Re: API change advice: Passing plan invalidation info from the rewriter into the planner? - Mailing list pgsql-hackers

From Tom Lane
Subject Re: API change advice: Passing plan invalidation info from the rewriter into the planner?
Date
Msg-id 24977.1402512430@sss.pgh.pa.us
Whole thread Raw
In response to Re: API change advice: Passing plan invalidation info from the rewriter into the planner?  (Stephen Frost <sfrost@snowman.net>)
Responses Re: API change advice: Passing plan invalidation info from the rewriter into the planner?  (Stephen Frost <sfrost@snowman.net>)
List pgsql-hackers
Stephen Frost <sfrost@snowman.net> writes:
> * Robert Haas (robertmhaas@gmail.com) wrote:
>> I'm really concerned about the security implications of this patch.  I
>> think we're setting ourselves up for a whole lot of hurt for somewhat
>> unclear gain.

> I'm certainly of a different opinion and, for the most part, I feel that
> if there are security concerns then they need to be addressed- and
> better by us than by asking users to use some other mechanism to
> implement RLS.

TBH, I found Robert's argument pretty persuasive.  The idea that
"SELECT * FROM table" might invoke arbitrary processing ought to scare
anyone who's concerned about security, because that's going to completely
break any assumptions about pg_dump being safe for instance, as well as
force top-to-bottom rethinking of many other security assumptions.

> ...  That commit was
> the ground-work to allow us to finally get proper RLS and I'm very
> disappointed to hear that the mechanical pieces around making RLS easy
> for users to use (and getting that check-box taken care of in a wide
> variety of fields that we are being exposed to now, see the PGConf.NYC
> keynote speakers...) is receiving such push-back.

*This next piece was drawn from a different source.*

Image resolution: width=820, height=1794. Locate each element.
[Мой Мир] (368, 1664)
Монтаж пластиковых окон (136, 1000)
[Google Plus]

If this is being sold as merely "ease of use", then it is probably going
to get rejected.  In order to get some extra ease of use for the minority
of users who need RLS, you are going to significantly complicate the lives
of all Postgres users.  That's not a net win in any sane calculation of
ease of use.

Maybe the right thing to think about is how we can make it easier to set
up table + view combinations according to the pattern Robert described.
I wouldn't have a problem with some more-or-less-automated support for
doing that.  (Consider SERIAL as a possible precedent here: it's basically
a table creation macro.)

> You're suggesting that we use views instead, which clearly could run
> someone else's code.  Perhaps the user will notice that they're
> selecting from a view instead of a table, but I've never seen a security
> design around making sure that what is being select'd from is a table
> vs. a view.

pg_dump is a sufficient counterexample to that statement.